### What this task involves
Sort through the listing below and keep each line with the word "green". Copy those.

### Dataset excerpts
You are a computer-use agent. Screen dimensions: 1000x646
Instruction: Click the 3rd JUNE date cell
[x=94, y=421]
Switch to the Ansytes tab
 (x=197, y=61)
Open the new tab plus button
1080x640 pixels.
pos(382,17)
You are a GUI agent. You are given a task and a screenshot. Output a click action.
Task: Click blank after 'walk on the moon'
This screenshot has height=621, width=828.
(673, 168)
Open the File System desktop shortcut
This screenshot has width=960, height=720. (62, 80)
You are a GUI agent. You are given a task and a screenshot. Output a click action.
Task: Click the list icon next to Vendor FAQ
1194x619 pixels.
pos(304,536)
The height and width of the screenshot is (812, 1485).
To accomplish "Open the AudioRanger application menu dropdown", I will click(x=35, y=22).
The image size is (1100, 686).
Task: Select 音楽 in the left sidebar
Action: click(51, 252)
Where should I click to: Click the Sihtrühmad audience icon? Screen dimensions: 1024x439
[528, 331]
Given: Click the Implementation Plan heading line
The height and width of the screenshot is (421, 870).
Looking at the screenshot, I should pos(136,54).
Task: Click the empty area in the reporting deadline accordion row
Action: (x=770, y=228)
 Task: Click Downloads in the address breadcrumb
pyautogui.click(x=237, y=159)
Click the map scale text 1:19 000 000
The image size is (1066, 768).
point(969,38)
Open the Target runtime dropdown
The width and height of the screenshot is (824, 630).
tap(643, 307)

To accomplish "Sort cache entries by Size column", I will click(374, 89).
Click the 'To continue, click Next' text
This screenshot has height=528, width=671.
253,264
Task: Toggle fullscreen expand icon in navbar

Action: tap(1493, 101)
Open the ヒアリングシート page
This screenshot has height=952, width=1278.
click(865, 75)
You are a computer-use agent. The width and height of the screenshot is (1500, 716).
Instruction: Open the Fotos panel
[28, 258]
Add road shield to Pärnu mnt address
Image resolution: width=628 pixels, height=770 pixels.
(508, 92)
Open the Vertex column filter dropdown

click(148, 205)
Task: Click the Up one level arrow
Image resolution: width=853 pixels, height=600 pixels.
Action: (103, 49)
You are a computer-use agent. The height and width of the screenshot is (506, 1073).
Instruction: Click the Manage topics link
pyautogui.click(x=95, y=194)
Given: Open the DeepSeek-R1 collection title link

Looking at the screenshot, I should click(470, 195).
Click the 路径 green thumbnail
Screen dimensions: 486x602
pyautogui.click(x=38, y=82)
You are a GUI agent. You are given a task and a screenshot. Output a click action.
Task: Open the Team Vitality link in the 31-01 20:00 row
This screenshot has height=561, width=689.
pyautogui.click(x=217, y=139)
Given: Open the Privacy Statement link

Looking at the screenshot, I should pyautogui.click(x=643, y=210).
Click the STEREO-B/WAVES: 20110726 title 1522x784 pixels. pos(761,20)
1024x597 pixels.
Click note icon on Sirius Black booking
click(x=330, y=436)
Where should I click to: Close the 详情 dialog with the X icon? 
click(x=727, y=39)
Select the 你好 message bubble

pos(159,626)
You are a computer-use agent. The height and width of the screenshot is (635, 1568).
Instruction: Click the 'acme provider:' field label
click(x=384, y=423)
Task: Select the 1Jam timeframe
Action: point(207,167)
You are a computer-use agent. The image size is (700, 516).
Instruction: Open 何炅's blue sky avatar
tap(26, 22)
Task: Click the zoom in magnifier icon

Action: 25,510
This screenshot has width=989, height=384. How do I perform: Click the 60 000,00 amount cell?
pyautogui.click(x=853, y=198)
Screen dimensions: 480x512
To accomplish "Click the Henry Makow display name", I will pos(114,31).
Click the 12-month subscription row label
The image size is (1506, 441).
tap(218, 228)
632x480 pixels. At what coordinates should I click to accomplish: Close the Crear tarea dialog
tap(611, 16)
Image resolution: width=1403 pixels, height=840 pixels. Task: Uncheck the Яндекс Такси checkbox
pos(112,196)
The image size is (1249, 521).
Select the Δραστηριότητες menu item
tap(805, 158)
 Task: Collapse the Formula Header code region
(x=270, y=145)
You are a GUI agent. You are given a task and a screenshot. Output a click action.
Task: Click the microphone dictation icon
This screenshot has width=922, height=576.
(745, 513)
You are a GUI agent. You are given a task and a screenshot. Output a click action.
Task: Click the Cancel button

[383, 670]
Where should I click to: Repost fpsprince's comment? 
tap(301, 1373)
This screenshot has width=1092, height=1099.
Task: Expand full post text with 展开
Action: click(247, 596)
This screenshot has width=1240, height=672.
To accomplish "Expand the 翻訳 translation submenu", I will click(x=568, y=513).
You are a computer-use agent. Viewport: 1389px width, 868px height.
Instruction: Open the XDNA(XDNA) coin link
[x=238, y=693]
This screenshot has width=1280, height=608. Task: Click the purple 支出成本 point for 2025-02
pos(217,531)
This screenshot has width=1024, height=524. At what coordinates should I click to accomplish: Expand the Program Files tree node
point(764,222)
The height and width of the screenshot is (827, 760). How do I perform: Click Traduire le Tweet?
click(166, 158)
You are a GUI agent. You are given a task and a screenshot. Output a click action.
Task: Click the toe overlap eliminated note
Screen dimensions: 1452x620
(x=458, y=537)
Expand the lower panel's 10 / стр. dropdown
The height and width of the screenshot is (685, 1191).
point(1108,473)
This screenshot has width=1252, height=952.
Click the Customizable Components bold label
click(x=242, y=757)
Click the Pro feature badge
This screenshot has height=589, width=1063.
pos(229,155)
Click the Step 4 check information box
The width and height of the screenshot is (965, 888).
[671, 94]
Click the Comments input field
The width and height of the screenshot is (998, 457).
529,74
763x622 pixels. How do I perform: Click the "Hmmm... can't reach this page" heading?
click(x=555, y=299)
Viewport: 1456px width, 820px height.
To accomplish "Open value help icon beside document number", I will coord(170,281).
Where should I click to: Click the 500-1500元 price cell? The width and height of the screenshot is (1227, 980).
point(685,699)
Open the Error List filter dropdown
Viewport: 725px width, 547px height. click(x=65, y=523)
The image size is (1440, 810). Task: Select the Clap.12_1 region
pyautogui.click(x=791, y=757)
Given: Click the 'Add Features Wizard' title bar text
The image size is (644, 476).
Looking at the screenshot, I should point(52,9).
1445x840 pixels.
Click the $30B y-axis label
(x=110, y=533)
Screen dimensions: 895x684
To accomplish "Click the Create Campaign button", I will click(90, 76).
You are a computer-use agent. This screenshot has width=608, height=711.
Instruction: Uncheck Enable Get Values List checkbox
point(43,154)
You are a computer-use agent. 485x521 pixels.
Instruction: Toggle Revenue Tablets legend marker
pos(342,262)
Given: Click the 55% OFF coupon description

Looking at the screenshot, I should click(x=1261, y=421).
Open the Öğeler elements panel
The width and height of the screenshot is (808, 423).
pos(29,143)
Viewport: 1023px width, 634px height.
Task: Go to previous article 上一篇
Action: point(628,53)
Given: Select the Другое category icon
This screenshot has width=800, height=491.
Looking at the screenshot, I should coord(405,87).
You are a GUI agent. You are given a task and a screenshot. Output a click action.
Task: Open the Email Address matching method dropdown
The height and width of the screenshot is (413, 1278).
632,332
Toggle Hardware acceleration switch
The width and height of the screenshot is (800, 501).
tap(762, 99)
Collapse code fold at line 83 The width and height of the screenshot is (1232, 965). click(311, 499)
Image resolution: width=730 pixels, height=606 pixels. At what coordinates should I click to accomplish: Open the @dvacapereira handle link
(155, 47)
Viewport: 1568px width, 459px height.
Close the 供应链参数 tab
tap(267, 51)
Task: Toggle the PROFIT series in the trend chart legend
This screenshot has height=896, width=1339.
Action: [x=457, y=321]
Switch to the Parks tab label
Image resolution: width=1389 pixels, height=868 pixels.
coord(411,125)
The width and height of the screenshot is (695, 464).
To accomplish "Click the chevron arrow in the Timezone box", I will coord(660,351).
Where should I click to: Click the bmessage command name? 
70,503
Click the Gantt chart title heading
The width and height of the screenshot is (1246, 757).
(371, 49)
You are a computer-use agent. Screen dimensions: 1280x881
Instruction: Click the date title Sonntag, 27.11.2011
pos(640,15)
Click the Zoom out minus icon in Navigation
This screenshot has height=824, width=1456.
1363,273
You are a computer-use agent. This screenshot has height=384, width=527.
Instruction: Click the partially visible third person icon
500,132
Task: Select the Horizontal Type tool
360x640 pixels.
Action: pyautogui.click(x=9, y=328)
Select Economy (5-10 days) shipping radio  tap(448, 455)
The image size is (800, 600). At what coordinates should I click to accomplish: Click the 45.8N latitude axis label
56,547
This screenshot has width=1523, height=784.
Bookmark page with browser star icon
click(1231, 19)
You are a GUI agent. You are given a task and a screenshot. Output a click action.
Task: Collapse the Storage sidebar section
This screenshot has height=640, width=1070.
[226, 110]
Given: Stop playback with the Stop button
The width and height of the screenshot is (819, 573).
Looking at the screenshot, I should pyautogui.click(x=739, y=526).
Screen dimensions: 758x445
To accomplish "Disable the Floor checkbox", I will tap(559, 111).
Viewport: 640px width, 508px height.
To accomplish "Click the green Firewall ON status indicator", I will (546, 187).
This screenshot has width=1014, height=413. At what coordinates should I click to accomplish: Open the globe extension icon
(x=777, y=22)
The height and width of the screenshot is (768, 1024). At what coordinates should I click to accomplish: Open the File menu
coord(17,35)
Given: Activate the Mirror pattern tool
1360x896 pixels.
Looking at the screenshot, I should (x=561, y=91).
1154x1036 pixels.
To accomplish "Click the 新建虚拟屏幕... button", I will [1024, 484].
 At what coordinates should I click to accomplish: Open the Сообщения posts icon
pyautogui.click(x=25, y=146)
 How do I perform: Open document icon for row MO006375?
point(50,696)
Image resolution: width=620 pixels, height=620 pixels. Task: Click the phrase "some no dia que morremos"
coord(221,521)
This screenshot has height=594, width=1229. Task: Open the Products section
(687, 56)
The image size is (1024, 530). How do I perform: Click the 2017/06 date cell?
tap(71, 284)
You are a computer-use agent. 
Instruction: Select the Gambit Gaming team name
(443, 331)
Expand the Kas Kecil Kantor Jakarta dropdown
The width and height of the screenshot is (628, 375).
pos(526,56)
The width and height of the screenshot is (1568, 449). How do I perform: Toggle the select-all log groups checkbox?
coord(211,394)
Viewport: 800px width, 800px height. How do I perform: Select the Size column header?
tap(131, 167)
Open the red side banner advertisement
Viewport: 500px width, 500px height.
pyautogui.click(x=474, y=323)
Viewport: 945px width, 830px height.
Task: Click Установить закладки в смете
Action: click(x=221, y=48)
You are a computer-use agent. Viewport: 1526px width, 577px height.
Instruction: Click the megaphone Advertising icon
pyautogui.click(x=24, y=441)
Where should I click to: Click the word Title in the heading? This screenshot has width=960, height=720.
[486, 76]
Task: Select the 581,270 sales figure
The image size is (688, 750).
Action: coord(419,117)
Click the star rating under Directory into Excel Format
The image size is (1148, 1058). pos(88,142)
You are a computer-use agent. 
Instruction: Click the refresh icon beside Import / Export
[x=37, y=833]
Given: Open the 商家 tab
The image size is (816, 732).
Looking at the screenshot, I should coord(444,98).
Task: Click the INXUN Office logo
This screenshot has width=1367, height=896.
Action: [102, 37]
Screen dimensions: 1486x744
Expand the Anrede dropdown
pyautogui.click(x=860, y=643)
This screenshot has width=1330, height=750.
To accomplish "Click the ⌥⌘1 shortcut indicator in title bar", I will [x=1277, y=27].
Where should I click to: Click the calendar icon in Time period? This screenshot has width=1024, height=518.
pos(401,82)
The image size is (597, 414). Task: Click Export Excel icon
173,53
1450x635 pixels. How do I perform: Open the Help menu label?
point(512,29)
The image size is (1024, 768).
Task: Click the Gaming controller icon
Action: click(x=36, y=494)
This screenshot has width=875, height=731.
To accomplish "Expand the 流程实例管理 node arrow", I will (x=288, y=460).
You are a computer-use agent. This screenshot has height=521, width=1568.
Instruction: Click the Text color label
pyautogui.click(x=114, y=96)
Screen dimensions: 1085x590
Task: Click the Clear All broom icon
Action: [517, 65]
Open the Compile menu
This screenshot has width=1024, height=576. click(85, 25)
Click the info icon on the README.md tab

### Written reply
Click the 路径 green thumbnail
To accomplish "Click the green Firewall ON status indicator", I will (546, 187).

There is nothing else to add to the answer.